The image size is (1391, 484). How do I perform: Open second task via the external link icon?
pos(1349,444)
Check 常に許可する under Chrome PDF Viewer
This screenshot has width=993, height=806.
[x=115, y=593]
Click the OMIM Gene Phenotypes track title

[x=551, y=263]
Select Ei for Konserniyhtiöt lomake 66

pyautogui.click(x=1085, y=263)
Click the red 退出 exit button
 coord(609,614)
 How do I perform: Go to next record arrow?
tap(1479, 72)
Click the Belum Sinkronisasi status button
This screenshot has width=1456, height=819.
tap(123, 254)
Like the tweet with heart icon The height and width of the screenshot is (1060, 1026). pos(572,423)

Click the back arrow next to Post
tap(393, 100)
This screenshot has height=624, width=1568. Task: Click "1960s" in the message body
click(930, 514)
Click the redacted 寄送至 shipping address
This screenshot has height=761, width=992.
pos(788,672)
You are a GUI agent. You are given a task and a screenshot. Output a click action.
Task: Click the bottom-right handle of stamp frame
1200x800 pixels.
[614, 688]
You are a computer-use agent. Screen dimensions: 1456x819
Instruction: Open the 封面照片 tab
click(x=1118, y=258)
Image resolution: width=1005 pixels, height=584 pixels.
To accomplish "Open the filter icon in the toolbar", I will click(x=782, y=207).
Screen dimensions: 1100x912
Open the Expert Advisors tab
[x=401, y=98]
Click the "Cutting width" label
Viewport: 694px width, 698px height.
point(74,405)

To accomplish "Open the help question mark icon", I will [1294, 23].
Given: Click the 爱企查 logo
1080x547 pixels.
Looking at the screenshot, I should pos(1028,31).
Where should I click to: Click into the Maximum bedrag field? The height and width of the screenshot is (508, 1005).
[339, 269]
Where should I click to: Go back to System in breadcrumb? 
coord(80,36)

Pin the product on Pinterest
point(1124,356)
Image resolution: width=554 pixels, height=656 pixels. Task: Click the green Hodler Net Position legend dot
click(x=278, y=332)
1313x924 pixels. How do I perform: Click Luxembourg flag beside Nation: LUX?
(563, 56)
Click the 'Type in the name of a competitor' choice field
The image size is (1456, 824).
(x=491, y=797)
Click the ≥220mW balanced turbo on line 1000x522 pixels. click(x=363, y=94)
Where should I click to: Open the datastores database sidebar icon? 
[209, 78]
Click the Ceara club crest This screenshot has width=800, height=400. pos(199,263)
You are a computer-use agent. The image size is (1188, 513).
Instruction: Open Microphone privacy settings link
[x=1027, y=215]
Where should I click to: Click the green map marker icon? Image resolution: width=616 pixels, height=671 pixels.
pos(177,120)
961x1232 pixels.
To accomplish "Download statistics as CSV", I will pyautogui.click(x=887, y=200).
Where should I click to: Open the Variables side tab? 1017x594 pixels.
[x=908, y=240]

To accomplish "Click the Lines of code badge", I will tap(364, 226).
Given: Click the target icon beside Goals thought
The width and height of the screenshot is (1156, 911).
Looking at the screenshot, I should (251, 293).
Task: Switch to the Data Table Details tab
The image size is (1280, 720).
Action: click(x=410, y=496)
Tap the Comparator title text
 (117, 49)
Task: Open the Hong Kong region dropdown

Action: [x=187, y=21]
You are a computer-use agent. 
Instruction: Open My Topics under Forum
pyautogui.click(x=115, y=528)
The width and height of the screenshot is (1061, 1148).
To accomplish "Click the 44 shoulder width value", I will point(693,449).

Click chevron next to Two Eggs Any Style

++++++++++

Each line above should appear again, reproduced exactly.

The image size is (1391, 484). How do I perform: Open second task via the external link icon?
pos(1349,444)
Check 常に許可する under Chrome PDF Viewer
This screenshot has width=993, height=806.
[x=115, y=593]
Click the OMIM Gene Phenotypes track title

[x=551, y=263]
Select Ei for Konserniyhtiöt lomake 66

pyautogui.click(x=1085, y=263)
Click the red 退出 exit button
 coord(609,614)
 How do I perform: Go to next record arrow?
tap(1479, 72)
Click the Belum Sinkronisasi status button
This screenshot has width=1456, height=819.
tap(123, 254)
Like the tweet with heart icon The height and width of the screenshot is (1060, 1026). pos(572,423)

Click the back arrow next to Post
tap(393, 100)
This screenshot has height=624, width=1568. Task: Click "1960s" in the message body
click(930, 514)
Click the redacted 寄送至 shipping address
This screenshot has height=761, width=992.
pos(788,672)
You are a GUI agent. You are given a task and a screenshot. Output a click action.
Task: Click the bottom-right handle of stamp frame
1200x800 pixels.
[614, 688]
You are a computer-use agent. Screen dimensions: 1456x819
Instruction: Open the 封面照片 tab
click(x=1118, y=258)
Image resolution: width=1005 pixels, height=584 pixels.
To accomplish "Open the filter icon in the toolbar", I will click(x=782, y=207).
Screen dimensions: 1100x912
Open the Expert Advisors tab
[x=401, y=98]
Click the "Cutting width" label
Viewport: 694px width, 698px height.
point(74,405)

To accomplish "Open the help question mark icon", I will [1294, 23].
Given: Click the 爱企查 logo
1080x547 pixels.
Looking at the screenshot, I should pos(1028,31).
Where should I click to: Click into the Maximum bedrag field? The height and width of the screenshot is (508, 1005).
[339, 269]
Where should I click to: Go back to System in breadcrumb? 
coord(80,36)

Pin the product on Pinterest
point(1124,356)
Image resolution: width=554 pixels, height=656 pixels. Task: Click the green Hodler Net Position legend dot
click(x=278, y=332)
1313x924 pixels. How do I perform: Click Luxembourg flag beside Nation: LUX?
(563, 56)
Click the 'Type in the name of a competitor' choice field
The image size is (1456, 824).
(x=491, y=797)
Click the ≥220mW balanced turbo on line 1000x522 pixels. click(x=363, y=94)
Where should I click to: Open the datastores database sidebar icon? 
[209, 78]
Click the Ceara club crest This screenshot has width=800, height=400. pos(199,263)
You are a computer-use agent. The image size is (1188, 513).
Instruction: Open Microphone privacy settings link
[x=1027, y=215]
Where should I click to: Click the green map marker icon? Image resolution: width=616 pixels, height=671 pixels.
pos(177,120)
961x1232 pixels.
To accomplish "Download statistics as CSV", I will pyautogui.click(x=887, y=200).
Where should I click to: Open the Variables side tab? 1017x594 pixels.
[x=908, y=240]

To accomplish "Click the Lines of code badge", I will tap(364, 226).
Given: Click the target icon beside Goals thought
The width and height of the screenshot is (1156, 911).
Looking at the screenshot, I should (251, 293).
Task: Switch to the Data Table Details tab
The image size is (1280, 720).
Action: click(x=410, y=496)
Tap the Comparator title text
 (117, 49)
Task: Open the Hong Kong region dropdown

Action: [x=187, y=21]
You are a computer-use agent. 
Instruction: Open My Topics under Forum
pyautogui.click(x=115, y=528)
The width and height of the screenshot is (1061, 1148).
To accomplish "Click the 44 shoulder width value", I will point(693,449).

Click chevron next to Two Eggs Any Style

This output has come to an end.